[What is required]
Recast the lines of these records as a JSON list of strings, one string per line, leaving out blank lines.

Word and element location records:
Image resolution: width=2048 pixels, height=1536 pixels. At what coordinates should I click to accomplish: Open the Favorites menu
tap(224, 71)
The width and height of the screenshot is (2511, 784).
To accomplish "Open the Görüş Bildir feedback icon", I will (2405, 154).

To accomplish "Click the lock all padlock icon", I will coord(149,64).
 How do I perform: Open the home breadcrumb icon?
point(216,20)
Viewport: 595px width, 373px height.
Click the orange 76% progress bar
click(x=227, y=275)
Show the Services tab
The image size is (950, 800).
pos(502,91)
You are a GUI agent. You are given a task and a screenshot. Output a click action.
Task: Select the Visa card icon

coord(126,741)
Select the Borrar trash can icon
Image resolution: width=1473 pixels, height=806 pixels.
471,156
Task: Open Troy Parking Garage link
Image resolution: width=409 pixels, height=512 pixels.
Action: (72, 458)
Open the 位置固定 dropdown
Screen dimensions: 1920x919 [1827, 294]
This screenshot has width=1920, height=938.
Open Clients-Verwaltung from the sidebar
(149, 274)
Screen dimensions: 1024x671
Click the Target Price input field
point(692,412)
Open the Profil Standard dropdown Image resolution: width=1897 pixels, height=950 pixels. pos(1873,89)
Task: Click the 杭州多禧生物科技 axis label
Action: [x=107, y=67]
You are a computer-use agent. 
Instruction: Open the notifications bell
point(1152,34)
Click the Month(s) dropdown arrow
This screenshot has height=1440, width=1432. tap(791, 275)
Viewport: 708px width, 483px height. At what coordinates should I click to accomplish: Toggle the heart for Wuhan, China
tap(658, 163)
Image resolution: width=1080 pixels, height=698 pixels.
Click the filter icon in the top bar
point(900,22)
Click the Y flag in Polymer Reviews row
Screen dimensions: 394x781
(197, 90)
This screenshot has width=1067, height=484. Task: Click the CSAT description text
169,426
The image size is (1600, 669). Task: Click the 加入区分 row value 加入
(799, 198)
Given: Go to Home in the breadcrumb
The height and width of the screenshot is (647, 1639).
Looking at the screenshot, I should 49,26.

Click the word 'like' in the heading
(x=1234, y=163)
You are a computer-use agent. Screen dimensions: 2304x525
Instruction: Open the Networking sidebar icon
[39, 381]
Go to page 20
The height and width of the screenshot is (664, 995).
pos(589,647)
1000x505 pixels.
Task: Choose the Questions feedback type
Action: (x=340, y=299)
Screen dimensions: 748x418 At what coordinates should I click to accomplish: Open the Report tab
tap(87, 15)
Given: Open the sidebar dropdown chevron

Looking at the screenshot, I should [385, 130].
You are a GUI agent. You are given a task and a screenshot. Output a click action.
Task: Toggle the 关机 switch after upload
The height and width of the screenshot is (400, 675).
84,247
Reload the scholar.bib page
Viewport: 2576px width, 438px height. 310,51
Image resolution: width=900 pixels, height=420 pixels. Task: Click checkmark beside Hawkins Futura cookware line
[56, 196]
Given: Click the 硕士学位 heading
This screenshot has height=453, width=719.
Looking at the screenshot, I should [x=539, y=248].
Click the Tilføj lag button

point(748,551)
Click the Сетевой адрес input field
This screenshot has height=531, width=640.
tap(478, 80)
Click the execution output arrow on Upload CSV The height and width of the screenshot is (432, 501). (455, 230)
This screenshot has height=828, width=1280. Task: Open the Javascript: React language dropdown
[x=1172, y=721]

[Response to this exercise]
[
  "Image resolution: width=2048 pixels, height=1536 pixels. At what coordinates should I click to accomplish: Open the Favorites menu",
  "tap(224, 71)",
  "The width and height of the screenshot is (2511, 784).",
  "To accomplish \"Open the Görüş Bildir feedback icon\", I will (2405, 154).",
  "To accomplish \"Click the lock all padlock icon\", I will coord(149,64).",
  " How do I perform: Open the home breadcrumb icon?",
  "point(216,20)",
  "Viewport: 595px width, 373px height.",
  "Click the orange 76% progress bar",
  "click(x=227, y=275)",
  "Show the Services tab",
  "The image size is (950, 800).",
  "pos(502,91)",
  "You are a GUI agent. You are given a task and a screenshot. Output a click action.",
  "Task: Select the Visa card icon",
  "coord(126,741)",
  "Select the Borrar trash can icon",
  "Image resolution: width=1473 pixels, height=806 pixels.",
  "471,156",
  "Task: Open Troy Parking Garage link",
  "Image resolution: width=409 pixels, height=512 pixels.",
  "Action: (72, 458)",
  "Open the 位置固定 dropdown",
  "Screen dimensions: 1920x919 [1827, 294]",
  "This screenshot has width=1920, height=938.",
  "Open Clients-Verwaltung from the sidebar",
  "(149, 274)",
  "Screen dimensions: 1024x671",
  "Click the Target Price input field",
  "point(692,412)",
  "Open the Profil Standard dropdown Image resolution: width=1897 pixels, height=950 pixels. pos(1873,89)",
  "Task: Click the 杭州多禧生物科技 axis label",
  "Action: [x=107, y=67]",
  "You are a computer-use agent. ",
  "Instruction: Open the notifications bell",
  "point(1152,34)",
  "Click the Month(s) dropdown arrow",
  "This screenshot has height=1440, width=1432. tap(791, 275)",
  "Viewport: 708px width, 483px height. At what coordinates should I click to accomplish: Toggle the heart for Wuhan, China",
  "tap(658, 163)",
  "Image resolution: width=1080 pixels, height=698 pixels.",
  "Click the filter icon in the top bar",
  "point(900,22)",
  "Click the Y flag in Polymer Reviews row",
  "Screen dimensions: 394x781",
  "(197, 90)",
  "This screenshot has width=1067, height=484. Task: Click the CSAT description text",
  "169,426",
  "The image size is (1600, 669). Task: Click the 加入区分 row value 加入",
  "(799, 198)",
  "Given: Go to Home in the breadcrumb",
  "The height and width of the screenshot is (647, 1639).",
  "Looking at the screenshot, I should 49,26.",
  "Click the word 'like' in the heading",
  "(x=1234, y=163)",
  "You are a computer-use agent. Screen dimensions: 2304x525",
  "Instruction: Open the Networking sidebar icon",
  "[39, 381]",
  "Go to page 20",
  "The height and width of the screenshot is (664, 995).",
  "pos(589,647)",
  "1000x505 pixels.",
  "Task: Choose the Questions feedback type",
  "Action: (x=340, y=299)",
  "Screen dimensions: 748x418 At what coordinates should I click to accomplish: Open the Report tab",
  "tap(87, 15)",
  "Given: Open the sidebar dropdown chevron",
  "Looking at the screenshot, I should [385, 130].",
  "You are a GUI agent. You are given a task and a screenshot. Output a click action.",
  "Task: Toggle the 关机 switch after upload",
  "The height and width of the screenshot is (400, 675).",
  "84,247",
  "Reload the scholar.bib page",
  "Viewport: 2576px width, 438px height. 310,51",
  "Image resolution: width=900 pixels, height=420 pixels. Task: Click checkmark beside Hawkins Futura cookware line",
  "[56, 196]",
  "Given: Click the 硕士学位 heading",
  "This screenshot has height=453, width=719.",
  "Looking at the screenshot, I should [x=539, y=248].",
  "Click the Tilføj lag button",
  "point(748,551)",
  "Click the Сетевой адрес input field",
  "This screenshot has height=531, width=640.",
  "tap(478, 80)",
  "Click the execution output arrow on Upload CSV The height and width of the screenshot is (432, 501). (455, 230)",
  "This screenshot has height=828, width=1280. Task: Open the Javascript: React language dropdown",
  "[x=1172, y=721]"
]